Structure-activity relationship of indolylkojylmethane based on antiproliferative activity against breast cancer

Abstract

A series of indolylkojylmethane (IKM) derivatives (1–23) was synthesized using a multicomponent one-pot reaction under solvent-free condition using a heterogeneous catalyst.
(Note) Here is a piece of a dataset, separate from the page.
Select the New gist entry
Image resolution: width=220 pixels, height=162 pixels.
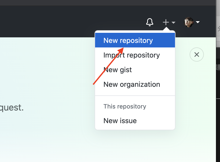coord(118,70)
The synthesized compounds were screened against breast cancer cell lines MDA-MB-231, MCF7, and T47D. The structure-activity relationship revealed that IKM synthesized from aliphatic aldehydes (9–11) were active against all three cell lines and showed IC50 value of 0.15 μM–3.93 μM. IKM synthesized from aromatic aldehydes having electron-donating group (1,5, and 6) specifically inhibited the proliferation of the MDA-MB-231 cell line. The effect of various substituted indoles (12–17) was also studied and observed that compound 14 synthesized from 5-cyanoindole, specifically inhibited T47D cell line proliferation. Replacing indole (1) with nucleophiles (18–23) in IKM decreased the antiproliferative activity. Compound 10synthesized from kojic acid, indole and octanal was found to be most potent with IC50 values of 0.21, 0.15, and 3.45 μM against MDA-MB-231, MCF7, and T47D, respectively. © 2020 Wiley-VCH GmbH.